Perhaps you’ll be surprised to learn that from Git’s perspective, this diagram does not show any branches. Your first reaction may be “of course it does!” In fact, this figure shows three commit history paths, but in Git parlance, these are not called branches.
So, what is a Git branch? A branch is simply a named pointer to a commit. Let’s add a few to our example:
We now have two branches, “main” and “feature”. The hardest part to understand is that these branches are just pointers to a single commit. They don’t refer to the entire line of changes. For example, although there are two paths leading to “main”, there is no record of which of those was the main branch. Branches can be created, destroyed, and moved without affecting any of the commits. You can also have several branches pointing to the same commit. These combine to allow for easy changes to the branch names, the ability to “retroactively” create a new branch, and more.
You can also see in this diagram that there is not a branch corresponding to commit 8. Once you merge two branches, you can safely delete the extra branch without affecting the repository (other than the branch “label” disappearing). You can even recreate the branch at the same point in the future if you want. The only thing to be aware of, is that unreferenced commits (those without a branch label or a child commit) will eventually be deleted (Git has a built-in garbage collector). So, if we move the “feature” branch to commit 11, then commit 12 would eventually be garbage collected.
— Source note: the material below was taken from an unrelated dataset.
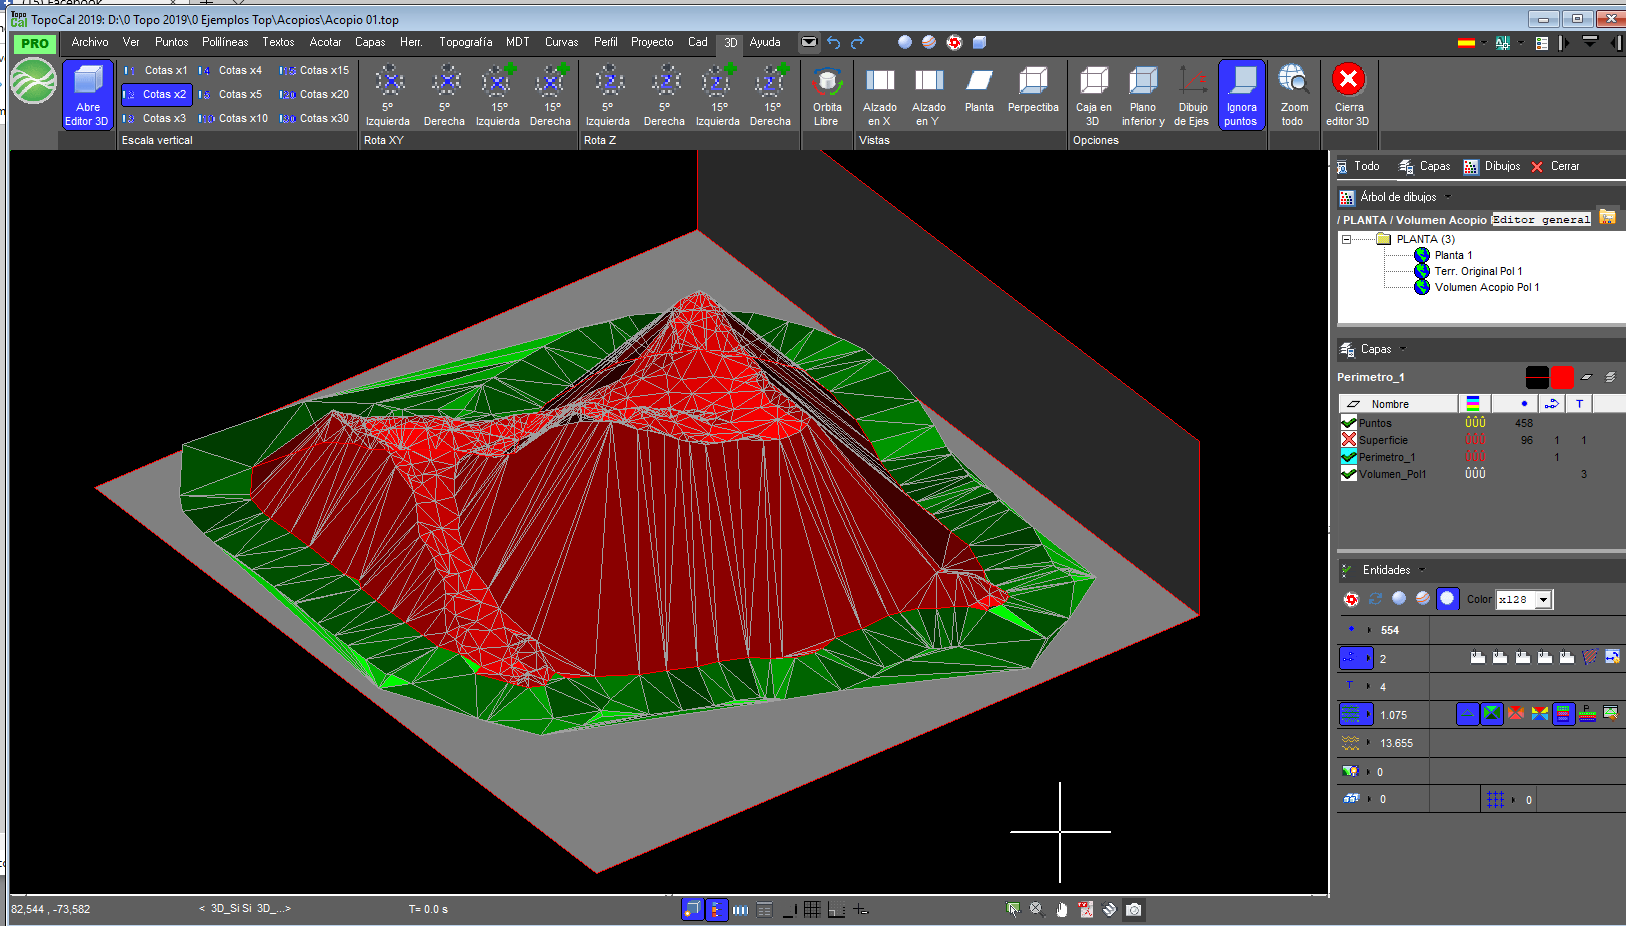Toggle the Volumen_Pol1 layer checkmark

(x=1348, y=473)
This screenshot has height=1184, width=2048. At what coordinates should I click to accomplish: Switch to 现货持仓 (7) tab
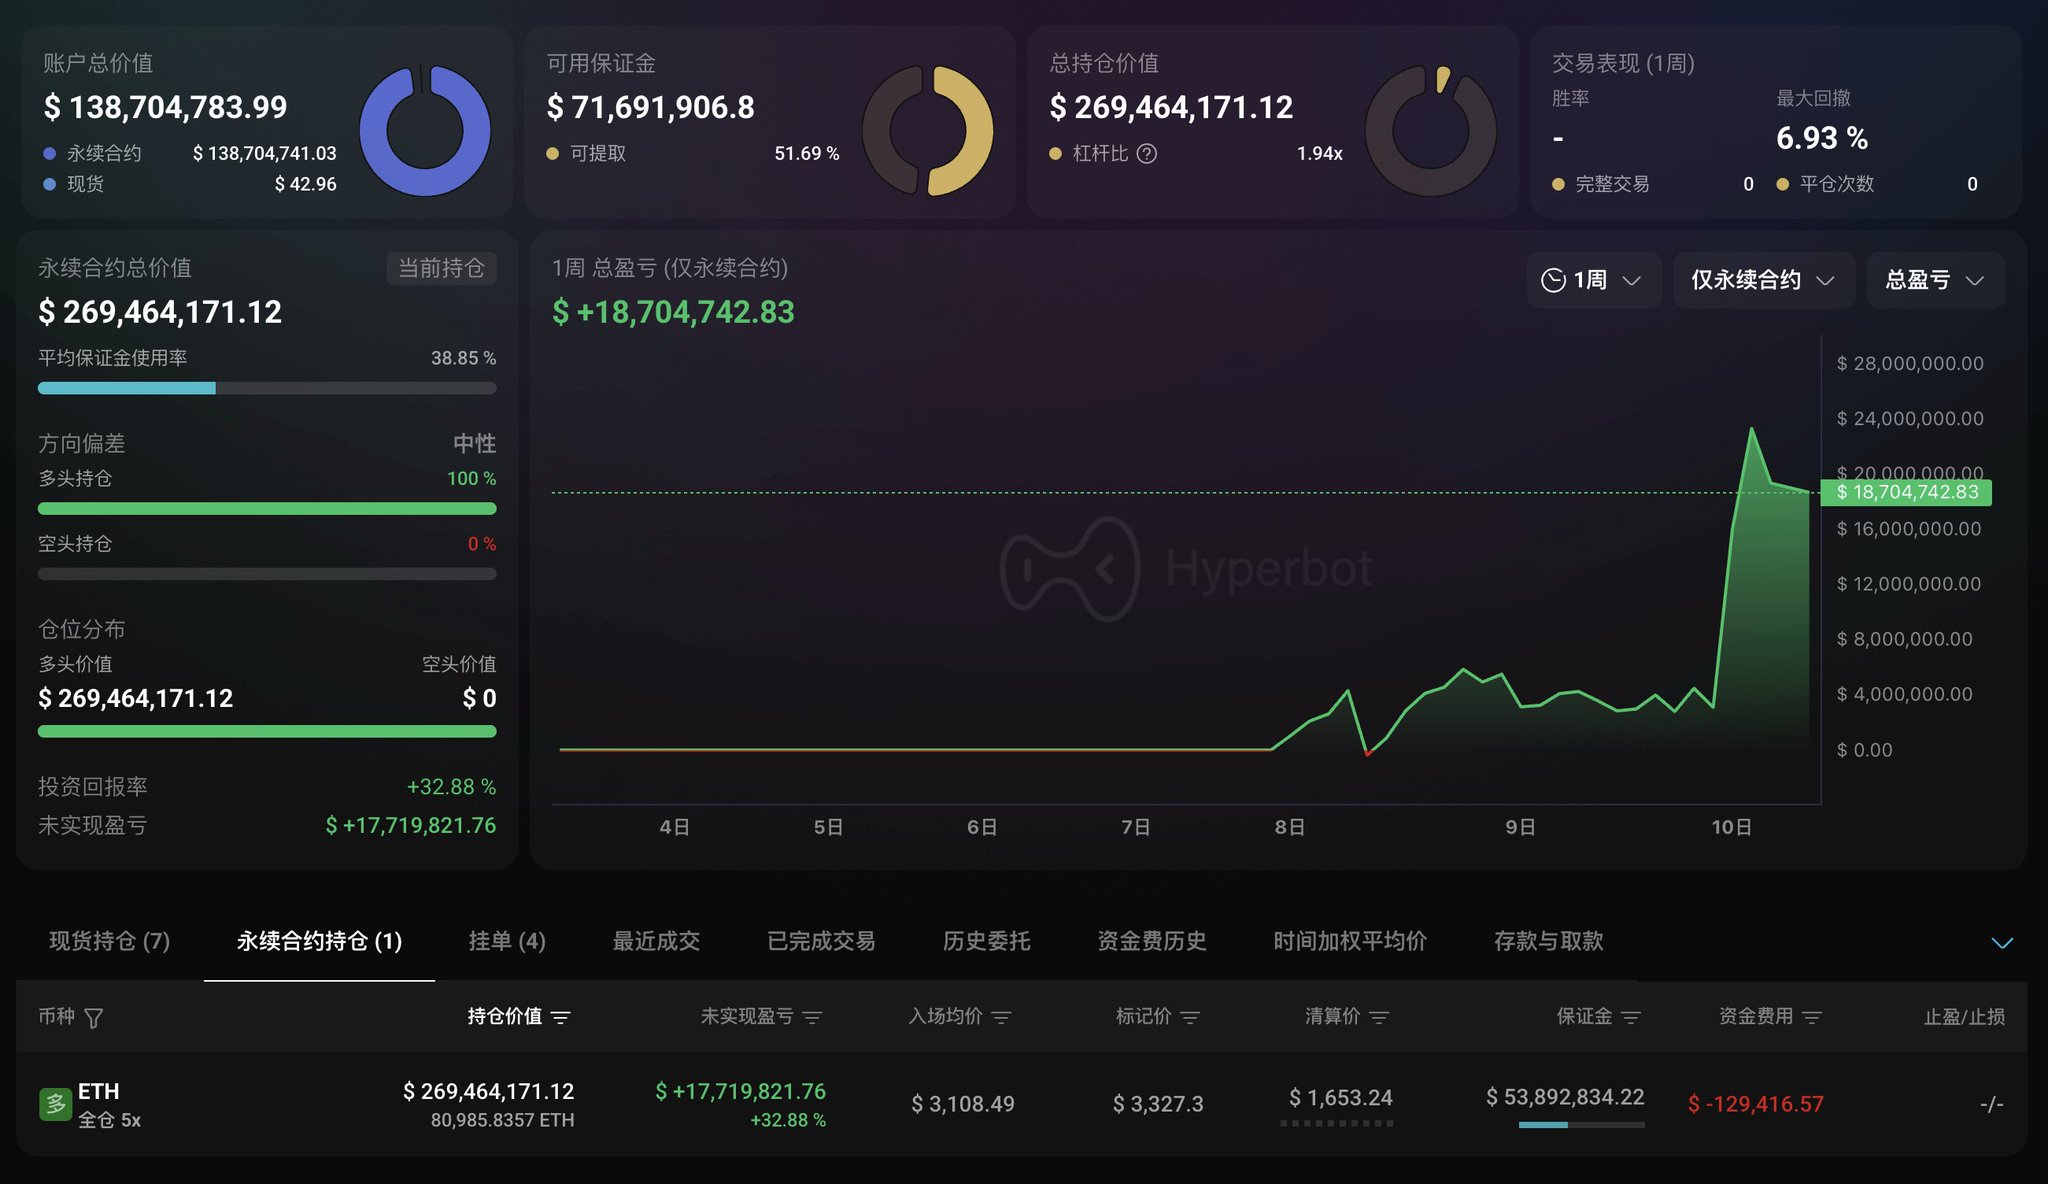pos(110,941)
Normally Git waits some time before deleting these orphaned commits to allow for situations where the user is simply moving branches around and has only temporarily orphaned a commit.
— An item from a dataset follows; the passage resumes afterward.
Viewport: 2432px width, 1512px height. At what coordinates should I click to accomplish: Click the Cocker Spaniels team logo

Let’s take a look at a very common situation. Let’s say you are developing a new feature but forgot to create a new branch for your work and accidentally commit your changes to the main branch. After your commit, the repository looks like this:
where your new changes were committed as commit 13. This can easily be fixed by creating a new branch at commit 13, then moving the “main” branch back to commit 10.
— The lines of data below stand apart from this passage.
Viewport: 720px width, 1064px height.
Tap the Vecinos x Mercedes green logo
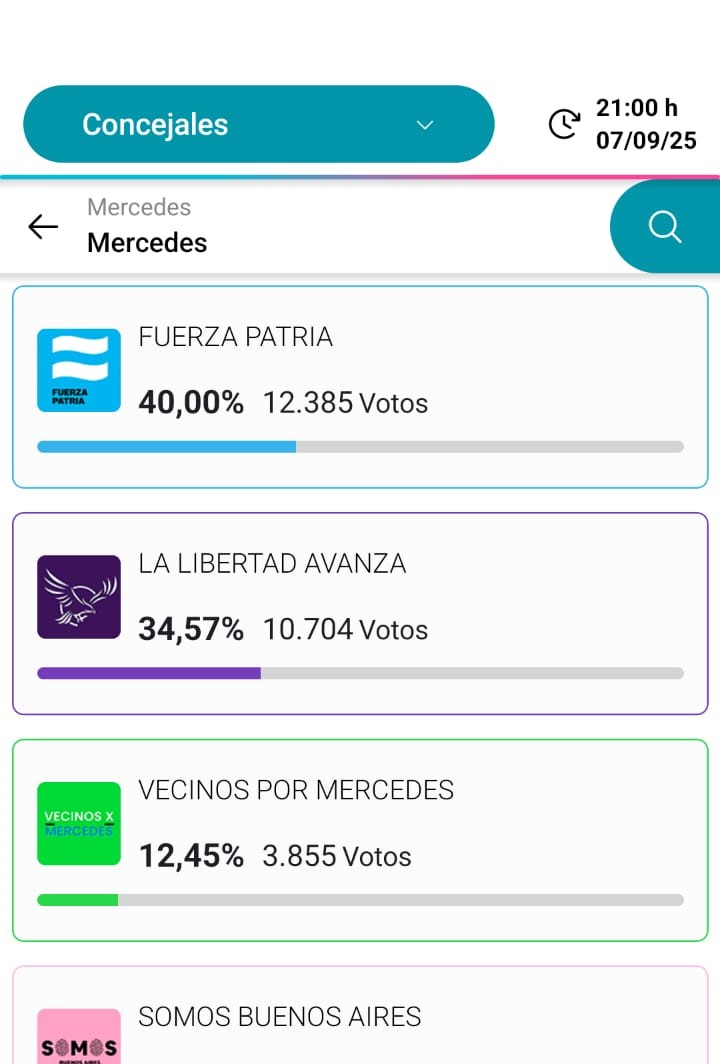tap(79, 823)
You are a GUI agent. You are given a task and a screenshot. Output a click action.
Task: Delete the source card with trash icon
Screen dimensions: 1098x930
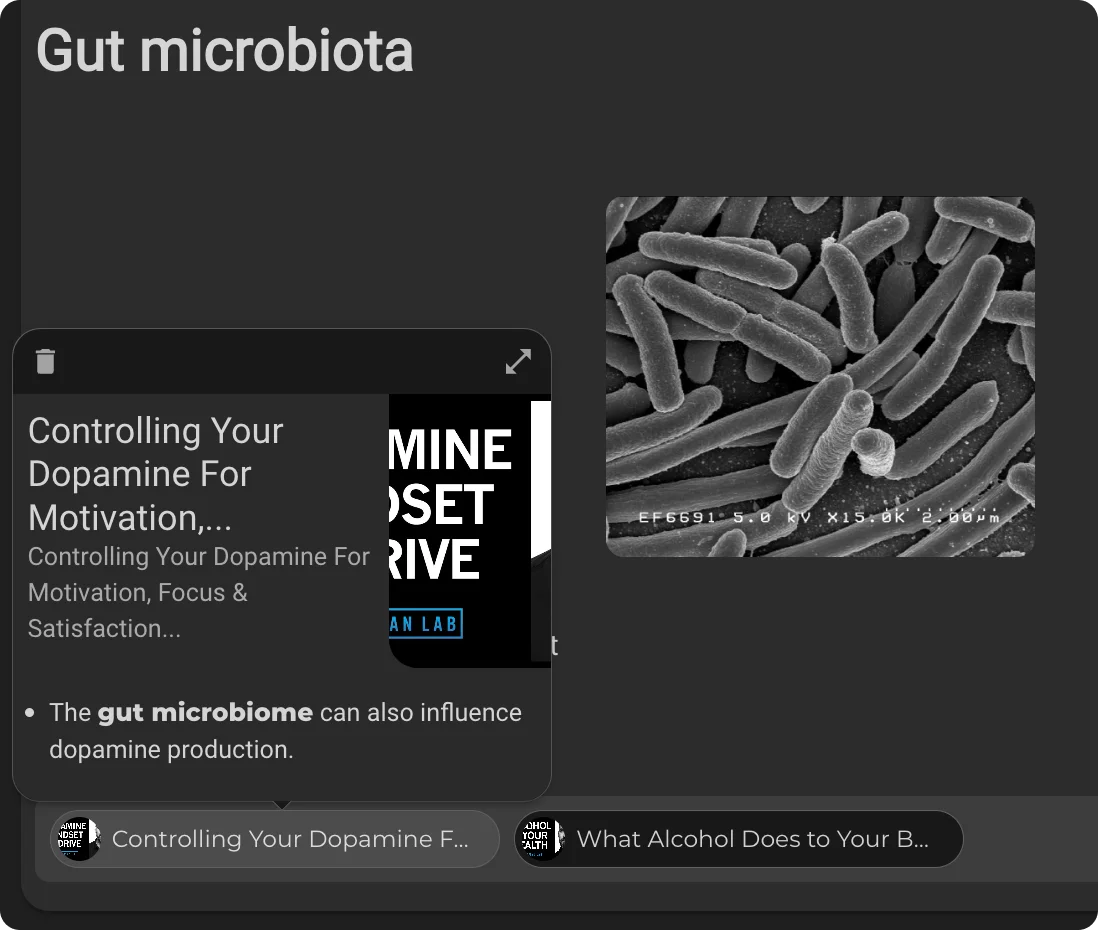pos(45,361)
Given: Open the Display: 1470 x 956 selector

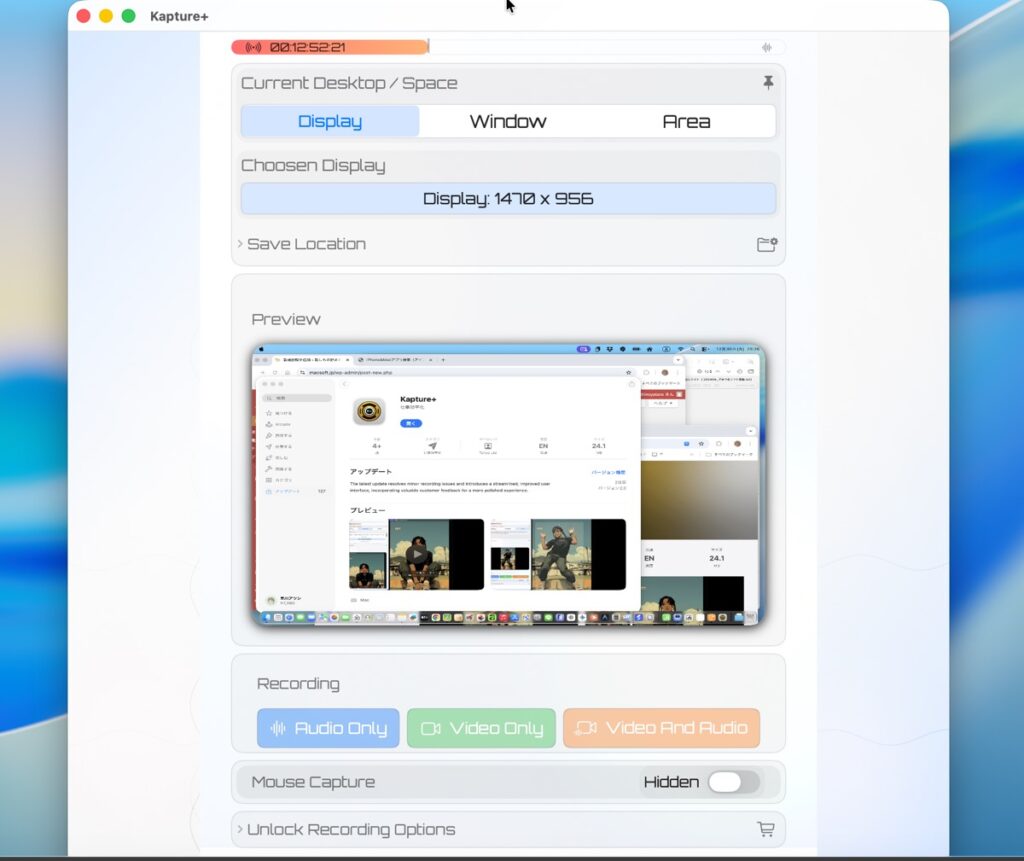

The head is a pointer to your “current” branch. So, the head is a pointer to a branch, and the branch is a pointer to a commit:
The head is used primarily when you commit changes. When you commit changes, Git follows the head pointer to the branch, then follows that to a commit. It then creates a new commit as a child of that one and moves the branch to the new commit:
Since the head points to the branch, it effectively moves with it. If you want to change the head explicitly, you can do that by doing a checkout.
Performing a checkout on a branch does two things: it moves the head pointer to that branch and updates your local workspace files to match the corresponding commit snapshot. If you wanted to switch to the “feature” branch, you can do a checkout of that branch to move the head pointer there and update your local workspace files to match the associated commit snapshot:
The key points are:
- Each commit creates a snapshot that effectively captures the state of your local workspace at the time of the commit.
- A branch is simply a pointer to a commit.
- The head is a pointer to the current branch.
- Checkout moves the head to a new branch and updates your workspaces to match the corresponding commit snapshot.
It is also important to be aware that some Git tools introduce some complications into this. For example, the process of moving a branch pointer (using a reset command) may cause a checkout at the same time. There are usually command options to control these interactions. Another concept that you’ll have to deal with (which isn’t covered here) is how uncommitted changes to local files are handled during these operations.
The best part of Git is that you can try out commands on your local repository before pushing your changes to the server. Even if you completely mess up your local repository, you can simply throw it out and get a fresh copy from the server.